What was once a symbol of institutional resilience is now threatened by a measure that cloaks the centralisation of power in the language of reform. Under the guise of reform, the delicate equilibrium established by the 18th and 19th Amendments has been upended.
More troubling are the speed and opacity with which these changes were enacted. Passed in an overnight session with little public debate, the 26th Amendment represents a deliberate shift in how power operates in Pakistan’s constitutional framework. While it maintains the veneer of democratic procedure, the substance is unmistakably autocratic.

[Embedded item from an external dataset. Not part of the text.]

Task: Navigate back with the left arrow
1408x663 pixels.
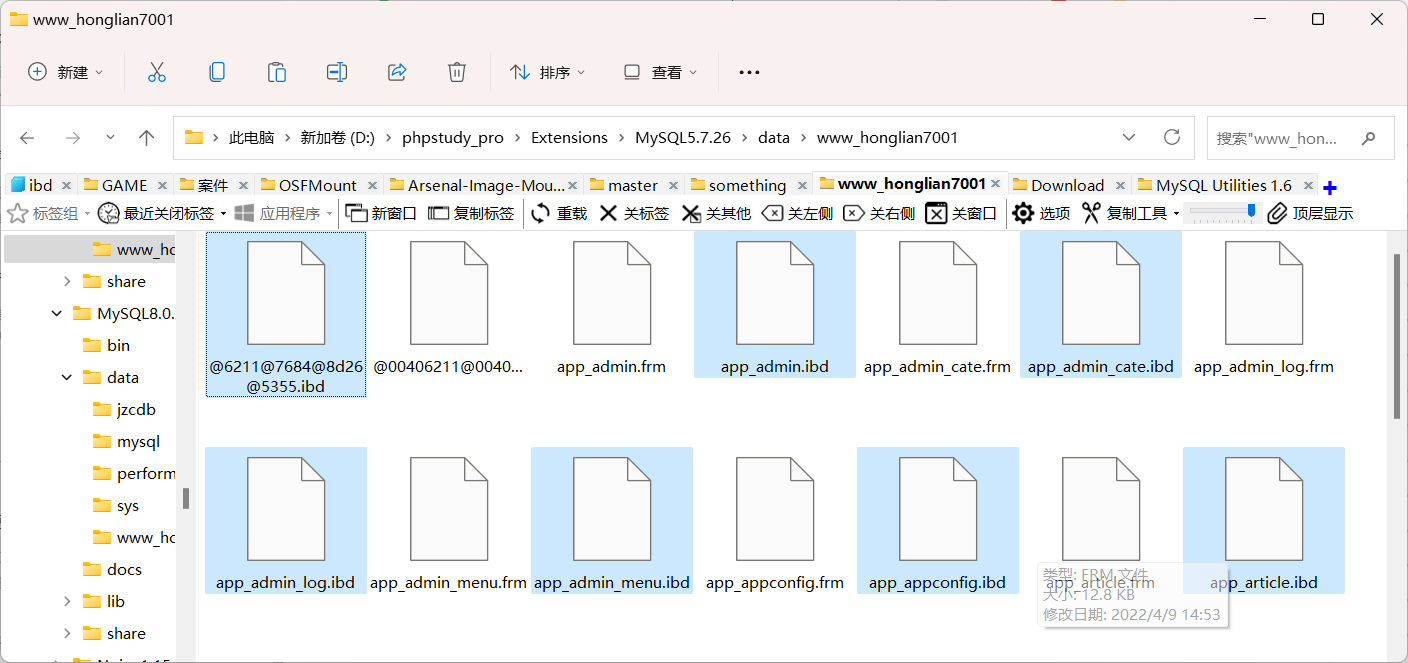Action: tap(26, 137)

The lesson is clear: democratic backsliding does not always arrive with the sound of tanks or the thunder of guns. In Pakistan, it is unfolding behind closed doors, codified in legislative text, and sold to the public as necessary reform. The same judiciary that once defied a dictator is now being systematically undermined, and its independence curtailed.
The defiance shown in 2007 and reaffirmed in the 2024 judges’ letter is a stark reminder that judicial independence is not a given. It must be continually defended against both overt and subtle encroachments.
If Pakistan’s judiciary succumbs to complete political control, the nation stands to lose not only the rule of law but also the democratic progress built on the sacrifices of its past reformers.
Preserving judicial independence is not just about safeguarding courts — it’s about ensuring the very fabric of Pakistan’s democracy remains intact. The bar associations can no longer afford internal discord; they must unite with the embattled judges and rally civil society to prevent an irreversible collapse.
The writer is a professor of economics at the New Economic School in Moscow.